The Denver Broncos can build around Drew Lock in 2020, and that includes seeking out a possible QB2 or QB3. Iowa’s Nate Stanley is a strong option.
The Denver Broncos have the luxury of moving into the 2020 offseason knowing their quarterback of the present and future is on the roster.
The last time the Broncos went into an offseason with a returning head coach and quarterback drafted by the team was back in 2007 when Mike Shanahan and Jay Cutler were preparing for Cutler’s first year as the full-time starter in the post-Jake Plummer era.
With Drew Lock and the future of the Broncos hopefully in place, the Broncos can now focus on building around their young quarterback, and in my eyes, that involves looking for upgrades at the quarterback position.
Joe Flacco seems likely to be released by the Broncos, who can save $10 million in cap space by letting him go this offseason.
Brandon Allen is a restricted free agent, so the Broncos could bring him back for relatively cheap, but with what we saw from him in limited action, is he the best the Broncos could do?

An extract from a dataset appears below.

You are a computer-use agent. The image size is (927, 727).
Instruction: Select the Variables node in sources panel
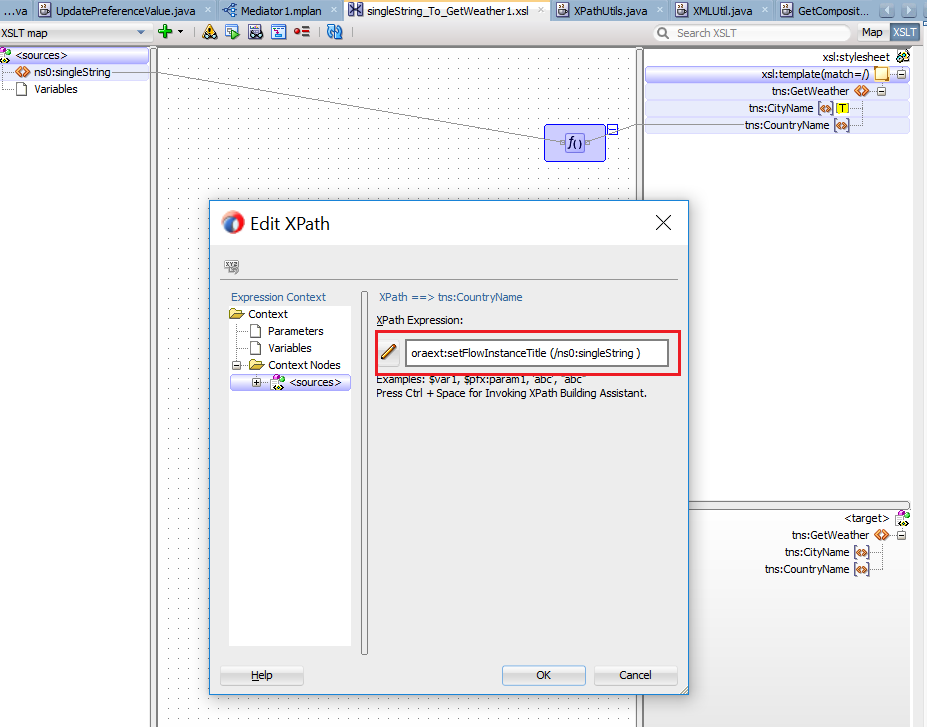56,88
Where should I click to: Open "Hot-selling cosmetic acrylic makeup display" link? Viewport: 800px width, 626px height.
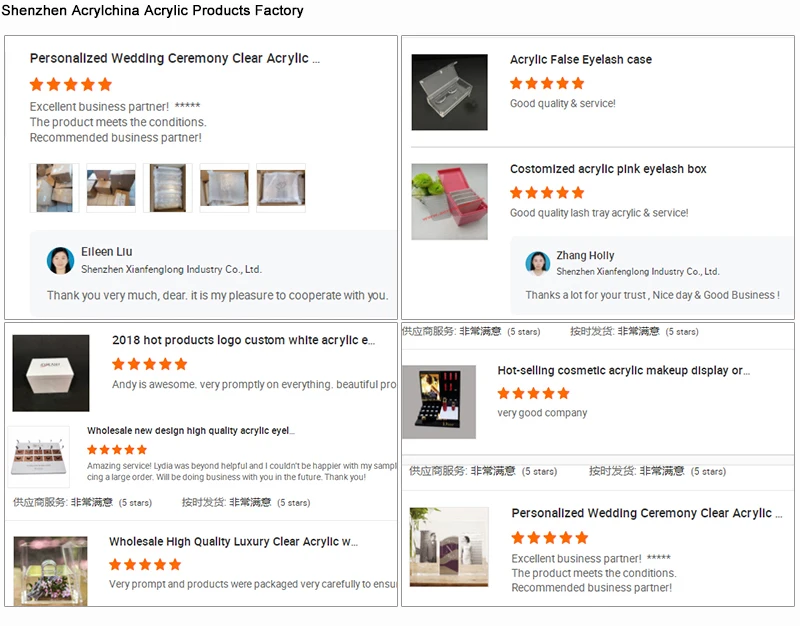point(623,370)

We don’t know if the team views Brett Rypien as a viable QB2 option going forward, but he certainly could be. I liked him quite a bit coming out of the 2019 NFL Draft and was surprised he went undrafted given his ability to throw the ball accurately to all levels of the field despite average or even below-average arm talent.
With all of that said, I don’t think I’m alone when I say the Broncos should be pursuing their options to upgrade behind Drew Lock on the roster if possible, and one player in the 2020 NFL Draft who would be worth one of the Broncos’ nine (soon to be 12?) selections is Iowa Hawkeyes quarterback Nate Stanley.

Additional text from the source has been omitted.